Buone notizie di fine anno per alcuni cittadini appartenenti a specifici settori. Il riferimento è all’agricoltura, alla navigazione, all’industria e all’ambito domestico. La rivalutazione degli importi porterà un aumento delle rendite e degli assegni di assistenza. Arriveranno rendite più alte dall’INAL per infortuni, malattie o incidenti domestici e ad anno nuovo giungeranno anche gli arretrati. Oggi ci soffermeremo sulle novità riguardanti le casalinghe e l’assegno che è erogato sotto forma di rendita una tantum e non è legato al versamento dei contributi.

Casalinghe, le novità sull’aumento dell’assegno

Le casalinghe possono ricevere una rendita come prestazione economica qualora capiti un infortunio che porti all’inabilità. Il collegamento dell’assegno non è con i contributi versati all’INPS bensì con una copertura assicurativa che costa annualmente 24 euro. Dato che è prevista una rivalutazione dettata dall’aumento dei costi dei consumi a famiglia, il 2022 porterà ad un aumento dell’assegno che l’INAIL prevede per la liquidazione di infortuni agli invalidi del lavoro e mutilati.

Gli incrementi si riferiscono all’anno in cui avviene lo scatto della variazione retributiva minima superiore al 10% rispetto alla retribuzione presa in esame per l’ultima rivalutazione. Di conseguenza, i settori dell’agricoltura, dell’industria, del lavoro domestico e della navigazione subiranno l’applicazione non degli indici Istat bensì della rivalutazione extra decennale prevista dalla Legge numero 41 del 28 febbraio 1986.

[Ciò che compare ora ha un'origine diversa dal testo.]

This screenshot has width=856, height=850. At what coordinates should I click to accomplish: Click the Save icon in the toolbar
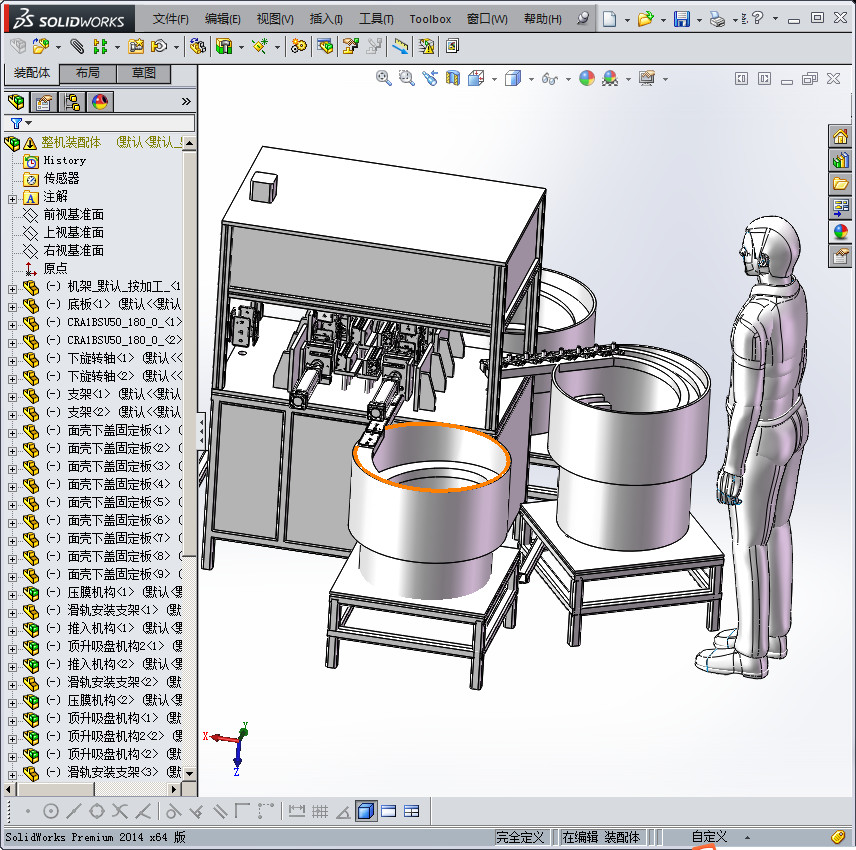681,19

Leggi anche >>> Il bonus a cui hanno diritto le casalinghe ma che in poche conoscono

Le percentuali dell’incremento per il 2022

Tra il 2011 e il 2020 si è registrata una variazione pari al 12,47% che si lega alle rivalutazioni del 7,22 riguardanti il costo della vita dal 2013 al 2020. Al primo gennaio, dunque, la riliquidazione risulta pari al 4,9%. L’INAIL, di conseguenza, ha richiesto un adeguamento alle variazioni mediante rivalutazione delle prestazioni economiche. Il Ministero del Lavoro e delle Politiche sociali ha approvato la richiesta determinando, così, un aumento con riferimento a partire dal 1° gennaio 2021. L’importo previsto per la retribuzione annuale di liquidazione delle rendite sarà di 17.448,90 euro e i pagamenti inizieranno a febbraio 2022.